I started this post to investigate outsourcing. Globalization may happen but should it? We're told companies outsource to stay competitive. The resulting globalization keeps prices low, making products cheaper to buy by those consumers who still have jobs.
I think of my granddaughter's Crocs again: $40. And I think the argument that outsourcing is done to help the consumer may also be a crock.
There are, of course, more examples of stuff made offshore but still selling at a premium price. I am sure you, the reader, can think of some. We're all familiar with stuff like shirts, pants and sweaters now made in China or Bangladesh or Mauritius which seem to cost just about what they did when they were made in Canada.

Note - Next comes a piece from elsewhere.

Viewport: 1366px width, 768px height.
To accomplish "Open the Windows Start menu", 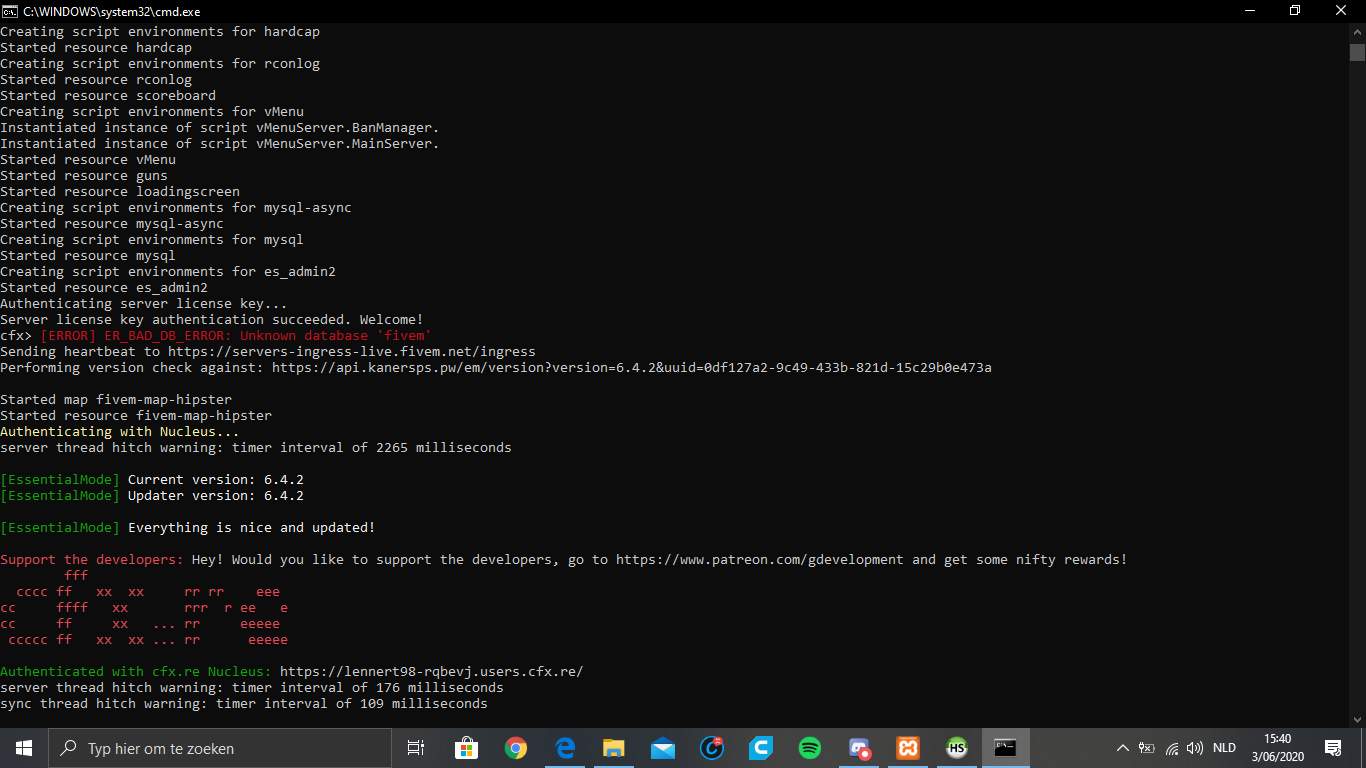I will pos(22,748).
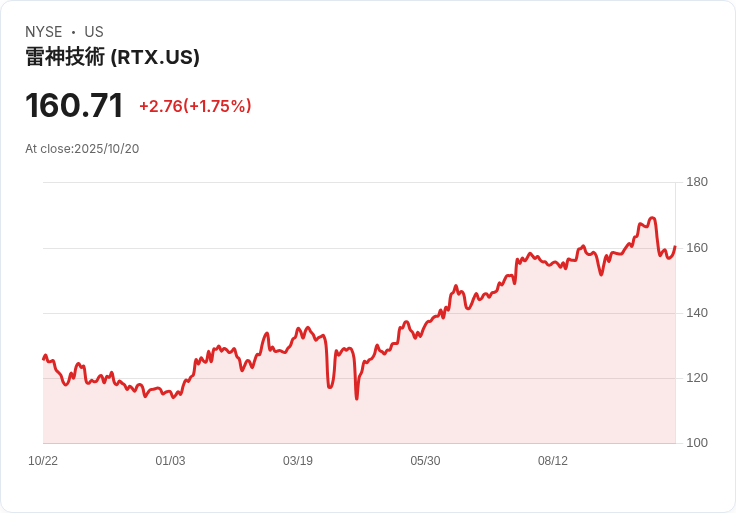
Task: Click the 05/30 date on x-axis
Action: pos(425,461)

I googled the idea that globalization is not all it is cracked up to be. I discovered Yunchuan "Frank" Liu, a professor of business administration at the University of Illinois. Liu says consumers are paying artificially higher prices for many goods thanks to outsourcing. Liu was quoted by the university
News Bureau:
"Outsourcing is a topic that affects just about everyone, and the
general consensus is that it's bad because American workers will lose
jobs because of it," he said. "Most people only focus on the
job-displacement angle, but very few people have questioned how it
affects consumers and competition in the marketplace."
Liu discovered some firms "are unwilling to pass along the savings they've reaped from outsourcing production and labor . . . " If you want to know more, click the link:
Study.
While outsourcing may not always provide the promised benefits, it always delivers the promised pain. And outsourcing does not always mean moving jobs offshore. Sometimes it can mean moving jobs from say London to another place in the province.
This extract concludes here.